__Stated goal__
How many lines below contain the string "Select", with case counting? Reply with the number only.

━━━━━ The data

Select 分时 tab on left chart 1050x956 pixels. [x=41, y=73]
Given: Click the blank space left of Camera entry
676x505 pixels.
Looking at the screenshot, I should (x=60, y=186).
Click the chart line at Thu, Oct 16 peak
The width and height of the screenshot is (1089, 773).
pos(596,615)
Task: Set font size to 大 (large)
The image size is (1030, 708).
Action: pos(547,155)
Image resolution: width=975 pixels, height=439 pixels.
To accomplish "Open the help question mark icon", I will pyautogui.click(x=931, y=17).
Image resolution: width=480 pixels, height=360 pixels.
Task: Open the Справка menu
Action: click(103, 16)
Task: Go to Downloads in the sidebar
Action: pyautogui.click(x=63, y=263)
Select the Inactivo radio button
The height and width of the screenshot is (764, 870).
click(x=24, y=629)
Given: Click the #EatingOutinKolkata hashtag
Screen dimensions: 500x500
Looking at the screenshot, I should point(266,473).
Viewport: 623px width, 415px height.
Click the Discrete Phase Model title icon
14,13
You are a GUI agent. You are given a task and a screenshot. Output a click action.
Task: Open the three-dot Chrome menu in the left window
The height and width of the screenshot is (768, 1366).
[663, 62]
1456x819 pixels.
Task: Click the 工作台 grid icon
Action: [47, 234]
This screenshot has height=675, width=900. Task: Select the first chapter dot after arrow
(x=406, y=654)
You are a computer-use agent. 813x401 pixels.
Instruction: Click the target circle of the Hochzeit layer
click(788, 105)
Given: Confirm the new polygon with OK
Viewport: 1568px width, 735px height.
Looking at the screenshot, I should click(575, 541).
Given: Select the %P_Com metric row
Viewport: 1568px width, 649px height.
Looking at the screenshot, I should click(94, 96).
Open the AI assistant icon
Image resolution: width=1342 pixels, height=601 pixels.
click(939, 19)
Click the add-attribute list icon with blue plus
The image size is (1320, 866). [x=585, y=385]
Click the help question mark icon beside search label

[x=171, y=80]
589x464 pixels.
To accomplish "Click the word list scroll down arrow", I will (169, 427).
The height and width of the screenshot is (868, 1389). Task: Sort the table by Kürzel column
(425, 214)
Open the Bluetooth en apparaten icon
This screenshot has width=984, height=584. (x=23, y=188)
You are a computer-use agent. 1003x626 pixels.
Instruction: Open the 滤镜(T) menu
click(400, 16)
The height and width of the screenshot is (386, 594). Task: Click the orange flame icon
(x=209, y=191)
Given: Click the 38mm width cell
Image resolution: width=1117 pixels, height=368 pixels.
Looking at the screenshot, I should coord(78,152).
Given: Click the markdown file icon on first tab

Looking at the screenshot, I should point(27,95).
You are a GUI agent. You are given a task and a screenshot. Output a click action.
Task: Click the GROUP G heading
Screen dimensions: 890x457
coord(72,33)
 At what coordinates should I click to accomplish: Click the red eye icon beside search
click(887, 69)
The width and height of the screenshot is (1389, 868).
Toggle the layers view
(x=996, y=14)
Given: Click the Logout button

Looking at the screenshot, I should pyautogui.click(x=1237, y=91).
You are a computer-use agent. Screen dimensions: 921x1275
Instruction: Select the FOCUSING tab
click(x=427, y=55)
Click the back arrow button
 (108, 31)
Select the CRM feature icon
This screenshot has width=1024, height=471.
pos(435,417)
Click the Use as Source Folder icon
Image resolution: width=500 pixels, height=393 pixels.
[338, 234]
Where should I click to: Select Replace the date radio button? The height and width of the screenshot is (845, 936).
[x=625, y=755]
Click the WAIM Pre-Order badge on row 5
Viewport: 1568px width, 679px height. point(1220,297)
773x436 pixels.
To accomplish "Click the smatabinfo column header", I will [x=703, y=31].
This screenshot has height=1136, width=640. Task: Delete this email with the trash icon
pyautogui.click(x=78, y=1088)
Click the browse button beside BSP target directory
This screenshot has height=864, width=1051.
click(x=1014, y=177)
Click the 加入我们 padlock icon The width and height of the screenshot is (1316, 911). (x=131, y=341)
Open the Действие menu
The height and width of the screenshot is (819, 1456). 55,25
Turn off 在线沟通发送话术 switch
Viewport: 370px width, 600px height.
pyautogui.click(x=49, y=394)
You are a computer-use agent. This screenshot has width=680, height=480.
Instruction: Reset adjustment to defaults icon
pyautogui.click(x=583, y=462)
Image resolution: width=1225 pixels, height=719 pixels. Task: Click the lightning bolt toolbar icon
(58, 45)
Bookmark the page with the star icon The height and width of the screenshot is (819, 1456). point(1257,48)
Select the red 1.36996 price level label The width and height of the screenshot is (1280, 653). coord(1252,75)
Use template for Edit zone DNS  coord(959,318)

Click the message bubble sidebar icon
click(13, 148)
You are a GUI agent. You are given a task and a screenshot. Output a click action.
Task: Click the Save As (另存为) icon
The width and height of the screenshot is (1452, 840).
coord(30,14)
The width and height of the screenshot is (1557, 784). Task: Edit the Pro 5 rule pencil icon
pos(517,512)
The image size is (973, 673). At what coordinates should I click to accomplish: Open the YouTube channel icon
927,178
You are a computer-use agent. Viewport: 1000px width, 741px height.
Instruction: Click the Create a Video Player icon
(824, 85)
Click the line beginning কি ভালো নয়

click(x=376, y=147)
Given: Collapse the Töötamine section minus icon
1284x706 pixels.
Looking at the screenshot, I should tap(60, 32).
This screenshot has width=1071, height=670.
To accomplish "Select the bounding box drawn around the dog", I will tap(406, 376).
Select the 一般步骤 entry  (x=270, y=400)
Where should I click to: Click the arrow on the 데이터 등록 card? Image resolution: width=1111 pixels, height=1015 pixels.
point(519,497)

━━━━━━━━━━

__Response__
10